- Texto da página -
════════

No sábado, 3, aconteceu o primeiro dos dois concertos de pré-abertura do espaço, agora totalmente renovado, localizado próximo à praça Roosevelt, no centro da capital paulista. O programa contou com a mesma Orquestra Sinfônica Municipal (OSM) presente na inauguração, em 1950, em uma homenagem a Esther Mesquita (1885-1963), diretora da Cultura Artística responsável por mobilizar os esforços para levantar a sede.

 

Foi uma tarde regada a espumante, sorrisos e lágrimas - algumas delas de tristeza. Horas antes, chegara a notícia da morte do violoncelista pernambucano Antonio Meneses, que tocaria ali em outubro, com a Orquestra de Câmara de Basel. Seu nome foi saudado publicamente por Gioconda Bordon, vice-diretora da Cultura Artística. À frente da OSM, o maestro Roberto Minczuk embargou a voz ao dedicar a apresentação ao colega.

════════

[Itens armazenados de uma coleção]
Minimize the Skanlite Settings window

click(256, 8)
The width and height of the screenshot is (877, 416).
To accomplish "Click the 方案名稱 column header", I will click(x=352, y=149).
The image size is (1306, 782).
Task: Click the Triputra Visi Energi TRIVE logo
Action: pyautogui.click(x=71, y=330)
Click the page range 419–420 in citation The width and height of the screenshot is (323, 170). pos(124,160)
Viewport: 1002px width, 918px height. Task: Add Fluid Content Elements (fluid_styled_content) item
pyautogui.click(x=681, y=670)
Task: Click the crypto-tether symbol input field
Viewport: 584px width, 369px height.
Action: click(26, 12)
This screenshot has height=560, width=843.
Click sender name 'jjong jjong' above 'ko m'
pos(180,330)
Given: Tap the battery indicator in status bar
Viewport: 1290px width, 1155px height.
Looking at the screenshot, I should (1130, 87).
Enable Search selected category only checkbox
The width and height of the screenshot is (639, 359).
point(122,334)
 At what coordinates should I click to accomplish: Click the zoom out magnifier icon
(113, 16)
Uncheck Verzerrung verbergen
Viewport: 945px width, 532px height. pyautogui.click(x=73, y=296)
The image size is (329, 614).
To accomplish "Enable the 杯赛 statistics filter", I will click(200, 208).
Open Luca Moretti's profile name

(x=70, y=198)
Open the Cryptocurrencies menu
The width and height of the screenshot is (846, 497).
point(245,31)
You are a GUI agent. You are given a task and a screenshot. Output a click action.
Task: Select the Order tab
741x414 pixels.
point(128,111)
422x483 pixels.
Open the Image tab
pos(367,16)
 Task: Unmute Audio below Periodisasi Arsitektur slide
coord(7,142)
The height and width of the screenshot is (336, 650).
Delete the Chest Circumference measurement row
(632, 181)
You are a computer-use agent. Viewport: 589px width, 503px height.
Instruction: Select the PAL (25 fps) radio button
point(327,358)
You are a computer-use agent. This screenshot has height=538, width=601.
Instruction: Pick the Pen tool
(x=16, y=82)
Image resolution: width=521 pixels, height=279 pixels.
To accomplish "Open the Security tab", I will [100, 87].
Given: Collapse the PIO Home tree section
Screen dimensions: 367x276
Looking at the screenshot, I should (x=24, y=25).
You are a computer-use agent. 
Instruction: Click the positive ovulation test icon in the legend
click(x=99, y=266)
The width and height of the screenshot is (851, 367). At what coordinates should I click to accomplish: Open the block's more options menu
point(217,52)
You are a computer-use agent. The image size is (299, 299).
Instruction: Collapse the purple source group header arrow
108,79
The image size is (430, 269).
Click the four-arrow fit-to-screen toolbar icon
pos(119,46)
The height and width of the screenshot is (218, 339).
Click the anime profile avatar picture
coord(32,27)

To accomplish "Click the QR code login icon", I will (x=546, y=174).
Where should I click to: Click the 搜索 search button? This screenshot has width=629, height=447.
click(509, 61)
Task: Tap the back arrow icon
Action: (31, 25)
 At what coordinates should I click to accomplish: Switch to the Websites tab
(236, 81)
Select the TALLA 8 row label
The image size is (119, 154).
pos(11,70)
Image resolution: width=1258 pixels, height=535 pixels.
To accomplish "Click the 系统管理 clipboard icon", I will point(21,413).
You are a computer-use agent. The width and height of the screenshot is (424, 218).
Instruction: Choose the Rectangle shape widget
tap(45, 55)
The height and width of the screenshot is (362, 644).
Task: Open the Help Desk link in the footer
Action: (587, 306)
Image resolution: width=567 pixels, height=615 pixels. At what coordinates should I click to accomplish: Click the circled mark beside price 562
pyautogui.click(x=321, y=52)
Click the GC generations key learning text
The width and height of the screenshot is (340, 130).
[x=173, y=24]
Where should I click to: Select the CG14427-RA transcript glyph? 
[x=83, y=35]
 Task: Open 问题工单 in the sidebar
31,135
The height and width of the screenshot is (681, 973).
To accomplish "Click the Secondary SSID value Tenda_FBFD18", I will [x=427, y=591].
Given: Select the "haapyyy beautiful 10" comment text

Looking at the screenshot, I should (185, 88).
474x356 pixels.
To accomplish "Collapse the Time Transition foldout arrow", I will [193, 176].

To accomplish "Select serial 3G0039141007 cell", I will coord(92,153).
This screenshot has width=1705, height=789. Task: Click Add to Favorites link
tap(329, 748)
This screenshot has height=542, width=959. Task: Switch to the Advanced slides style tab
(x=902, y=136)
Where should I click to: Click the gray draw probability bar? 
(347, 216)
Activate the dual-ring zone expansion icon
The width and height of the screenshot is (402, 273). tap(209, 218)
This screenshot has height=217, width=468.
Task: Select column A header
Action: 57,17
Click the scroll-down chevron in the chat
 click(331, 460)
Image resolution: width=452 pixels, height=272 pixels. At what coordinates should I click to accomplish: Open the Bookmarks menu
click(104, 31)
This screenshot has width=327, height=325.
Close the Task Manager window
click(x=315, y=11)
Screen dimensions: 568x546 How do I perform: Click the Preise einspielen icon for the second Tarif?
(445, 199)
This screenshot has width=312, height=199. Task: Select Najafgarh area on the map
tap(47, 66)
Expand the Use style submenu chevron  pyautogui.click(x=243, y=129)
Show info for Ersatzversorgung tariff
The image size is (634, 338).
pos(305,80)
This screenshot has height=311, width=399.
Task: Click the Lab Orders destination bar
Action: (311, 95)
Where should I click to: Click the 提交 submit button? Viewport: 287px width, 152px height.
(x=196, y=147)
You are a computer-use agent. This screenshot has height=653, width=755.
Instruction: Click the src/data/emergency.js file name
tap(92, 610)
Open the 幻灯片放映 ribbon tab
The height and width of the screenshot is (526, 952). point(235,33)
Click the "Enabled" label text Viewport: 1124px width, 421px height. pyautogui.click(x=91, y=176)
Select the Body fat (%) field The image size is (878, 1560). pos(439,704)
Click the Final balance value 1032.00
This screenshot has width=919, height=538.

════════

- Tarefa 1 -
Redigite o trecho do texto sobre o concerto que vai de "Foi uma tarde" até "apresentação ao colega.", inclusive.
- Tarefa 2 -
Estenda o texto sobre o concerto, começando logo após a última frase mostrada.
Não é preciso consultar as linhas.

- Resposta final 1 -
Foi uma tarde regada a espumante, sorrisos e lágrimas - algumas delas de tristeza. Horas antes, chegara a notícia da morte do violoncelista pernambucano Antonio Meneses, que tocaria ali em outubro, com a Orquestra de Câmara de Basel. Seu nome foi saudado publicamente por Gioconda Bordon, vice-diretora da Cultura Artística. À frente da OSM, o maestro Roberto Minczuk embargou a voz ao dedicar a apresentação ao colega.

- Resposta final 2 -
As lágrimas de alegria, por sua vez, foram maioria diante dos muitos reencontros. Quando as portas de vidro se abriram para a rua, após uma animada contagem regressiva, integrantes da diretoria e do conselho da casa saudavam um público formado, em parte, por quem teve sua vida atravessada pelo teatro - a começar pela primeira pessoa da fila.

 

Odete Lopes dos Santos foi secretária dali de 1982 a 2018. Ao entrar no prédio, rumou direto à bilheteria para cumprimentar as amigas que lá deixou. A familiaridade com o hall, restaurado tal como ela lembrava, contrastou com a surpresa provocada pela nova sala de espetáculos, refeita do zero e adornada com as curvas sinuosas da instalação concebida pela artista Sandra Cinto. "Está muito diferente, bem mais moderna. Estava com saudades de tudo isso. Foi uma volta no tempo."

 

Para além dos funcionários de longa data, nomes referenciais do cenário da música paulista circularam por ali, como o compositor e pianista André Mehmari, a soprano Camila Provenzale, o produtor João Marcello Bôscoli e o diretor-executivo da Osesp, Marcelo Lopes.

 

Esse grupo de amigos se juntou à plateia para a qual a apresentação foi especialmente dedicada: os mais de 300 trabalhadores envolvidos na reestruturação do edifício projetado originalmente por Rino Levi (1901-1965).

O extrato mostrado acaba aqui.